There are some things, though, that Christians have the freedom to do in every country. There are actions that can be taken that no law is against. We find these things in Galatians 5:22. “But the fruit of the Spirit is love, joy, peace, long-suffering, kindness, goodness, faithfulness, gentleness, self-control. Against such there is no law.” Even as we see the rights of Americans eroding away, we can still reflect the fruit of the Spirit. Even in countries where our words are censored in the pulpit, we can still conduct our lives with these character traits. Even in countries where the laws are strict on Christians, or where Christianity is totally outlawed, the fruit of the Spirit can be expressed freely. Even in Asia’s filthy, tiny cell where she awaits her death while she hopes for a miracle, there is no law against these things. She experienced this first hand when a woman came into her cell on Christmas day, cleaned the excrement off her floor, and gave her a piece of Christmas cake. No law against such kindness. (I should clarify that while there is no law against these things lawless men may still seek to take your life. Asia experienced this first hand, as well, when two political figures who spoke out in her defense were assassinated.)

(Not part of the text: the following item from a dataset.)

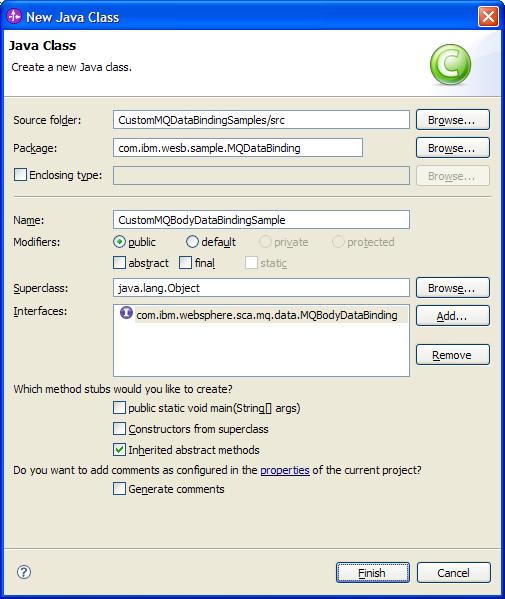This screenshot has width=505, height=599.
Task: Close the New Java Class dialog
Action: 488,17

I have been thinking about this a lot the last few days, and how it applies to those of us who find our lives restricted in one way or another. I have the tendency to view my life in terms of what I can’t do anymore. I fixate on something that for the moment expresses complete freedom to me, and I dream about it for days (at the moment that happens to be climbing Mount Kilimanjaro). The more I live in the world of things I want to do and can’t, the more I resent the confines my life has now. It’s a bad road to go down. First of all, in comparison to a lot of people, I have plenty of freedom. Second of all, this line of thinking causes me to forget the promise I have in Christ that everything that comes into my life is for my good and God’s glory. There is nothing in my life as a caregiver for my husband that keeps me from being loving, joyful, full of His peace, long-suffering, kind, good, faithful, gentle and full of self control. Nothing. Not only am I free to develop this fruit, my present environment gives me great opportunity to practice!

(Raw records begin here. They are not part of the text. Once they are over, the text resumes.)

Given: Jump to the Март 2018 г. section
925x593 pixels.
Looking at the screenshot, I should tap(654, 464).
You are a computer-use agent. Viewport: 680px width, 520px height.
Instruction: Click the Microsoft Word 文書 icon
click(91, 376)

This is also true for those who are being cared for. I can only imagine how hard it is for Strokeman to face every day the things he can no longer do. Just today he had to listen as someone else drove their tractor around our land doing what he once did – what he once loved to do. I can’t imagine what it must be like for my dad to lose his ability to do such simple things as walk across the yard without his ankle giving way. How he must miss the therapeutic hours he spent working in his wood shop. Even though I try, I have little concept of what it must be like for my friend, Kathy to never get to eat at a pot luck, or even risk eating food that someone else prepares because of her allergies. And what of my sister-in-law who sees the looks on people’s faces as she sports her loose clothes (for her costochondritis), and her hiking boots (for a weak ankle) and wants to say, “would you like the name of my stylist?” It is hard to be faced with all the things that other people get to do, and we don’t. But there are not laws, no allergies, no medical diagnoses that prevent us from walking in the Spirit, and working to see His fruit developed in us.
Against such there is no law. NO LAW. I can do all these things. I can conduct my life in this way, and no one can stop me. It won’t be easy. I will have to fight my selfish tendencies and my defeatist attitude. But if I can keep my wits about me, I can bear this fruit, by the grace of God, and not only will no one try to stop me, most people will be relieved.